余りにいきなりで以世はとっさに声をかけられませんでした。

「お待たせ」

 顔を出したのはモモでした。

 以世はモモの手招きに誘われて和室の中を覗いてみます。中では敷かれたブルーシートの上であぐらをかいた坊主もどきの六波羅が不機嫌そうに腕を組んでいました。
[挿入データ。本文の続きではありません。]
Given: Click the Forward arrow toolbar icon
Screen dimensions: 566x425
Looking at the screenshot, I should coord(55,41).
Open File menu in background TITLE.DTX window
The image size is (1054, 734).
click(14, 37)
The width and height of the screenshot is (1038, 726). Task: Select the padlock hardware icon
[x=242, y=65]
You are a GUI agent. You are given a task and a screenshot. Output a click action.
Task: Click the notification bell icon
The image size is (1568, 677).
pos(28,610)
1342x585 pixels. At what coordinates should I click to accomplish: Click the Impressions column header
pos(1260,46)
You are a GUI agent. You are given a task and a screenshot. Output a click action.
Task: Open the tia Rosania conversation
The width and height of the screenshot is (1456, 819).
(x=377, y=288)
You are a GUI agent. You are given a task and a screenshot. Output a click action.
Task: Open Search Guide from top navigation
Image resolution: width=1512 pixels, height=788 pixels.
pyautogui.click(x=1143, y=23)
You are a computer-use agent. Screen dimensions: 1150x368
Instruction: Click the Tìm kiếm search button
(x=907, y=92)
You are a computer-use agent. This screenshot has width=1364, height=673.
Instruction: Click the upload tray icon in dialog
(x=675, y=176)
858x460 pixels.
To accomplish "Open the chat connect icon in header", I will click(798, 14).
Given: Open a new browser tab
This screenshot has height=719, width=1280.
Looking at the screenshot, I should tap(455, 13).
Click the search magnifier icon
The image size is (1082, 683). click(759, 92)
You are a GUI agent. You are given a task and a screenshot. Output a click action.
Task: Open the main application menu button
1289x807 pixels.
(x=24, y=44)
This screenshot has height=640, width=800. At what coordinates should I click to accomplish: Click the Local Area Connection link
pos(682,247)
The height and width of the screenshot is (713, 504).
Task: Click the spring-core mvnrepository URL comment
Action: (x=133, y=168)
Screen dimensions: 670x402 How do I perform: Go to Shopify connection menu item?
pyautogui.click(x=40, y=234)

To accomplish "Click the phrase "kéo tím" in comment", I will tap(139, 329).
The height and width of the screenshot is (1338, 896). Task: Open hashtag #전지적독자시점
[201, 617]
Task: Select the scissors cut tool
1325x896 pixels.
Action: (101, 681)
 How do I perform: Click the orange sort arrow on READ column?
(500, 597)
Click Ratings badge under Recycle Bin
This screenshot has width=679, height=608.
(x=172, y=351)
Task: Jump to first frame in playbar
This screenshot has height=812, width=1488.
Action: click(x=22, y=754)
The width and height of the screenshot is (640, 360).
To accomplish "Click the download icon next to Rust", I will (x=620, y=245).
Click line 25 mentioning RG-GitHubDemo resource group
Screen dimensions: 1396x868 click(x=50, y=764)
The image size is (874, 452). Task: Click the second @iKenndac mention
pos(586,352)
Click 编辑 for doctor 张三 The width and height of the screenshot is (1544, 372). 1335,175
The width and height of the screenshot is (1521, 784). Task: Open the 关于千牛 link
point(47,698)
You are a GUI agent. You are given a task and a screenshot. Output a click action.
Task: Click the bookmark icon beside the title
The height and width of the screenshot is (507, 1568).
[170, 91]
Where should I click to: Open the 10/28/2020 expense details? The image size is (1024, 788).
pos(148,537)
 …顔色はよくなりましたが別のところが悪くなっています。気分的な物が。一体どうしたのですか、あれ。以世が聞くとモモは笑います。

「だだこねてるだけさ。気にしないでいいよ」

 座ったままの六波羅など気にせずにモモはブルーシートを片付けにかかりました。容赦ないですね。

 六波羅大丈夫か? ちゃんと治ったか?

 以世が六波羅に近づいて尋ねますと、六波羅は以世の顔を険しい顔でじっと見ました。何か言おうと口を開きますが、何か考え込んでしまいます。

 まだどっか悪いのか?

 六波羅は以世の言葉に苦笑しますと以世の頭をなでる素振りをしながら言いました。

「…なに、大事ない。心配をかけたな以世」

 そういえばごくごく自然に撫でられている以世ですが、もしかして子供扱いされてますか?

「何を今更、以世は奴の孫のようなものだぞ」

 その一言を聞いて以世はこんにゃろと思いましたが、一緒に聞いていたモモは笑います。

「ひどい祖父さんだな」

 そこまでひどいこともない気がしますが…。そういえば、六波羅が毒を盛られていたというのは、その、結局どういうことだったんですか? 食べていたのは妖怪だったのに…。あいつらは毒持ちの妖怪だったんでさすか? 以世が尋ねますと、モモはちらりと六波羅をみやります。

「言ってもかまわぬぞ」

 六波羅がそういうのをきくと、モモは軽く息をついて畳みきったブルーシートを小脇に抱えました。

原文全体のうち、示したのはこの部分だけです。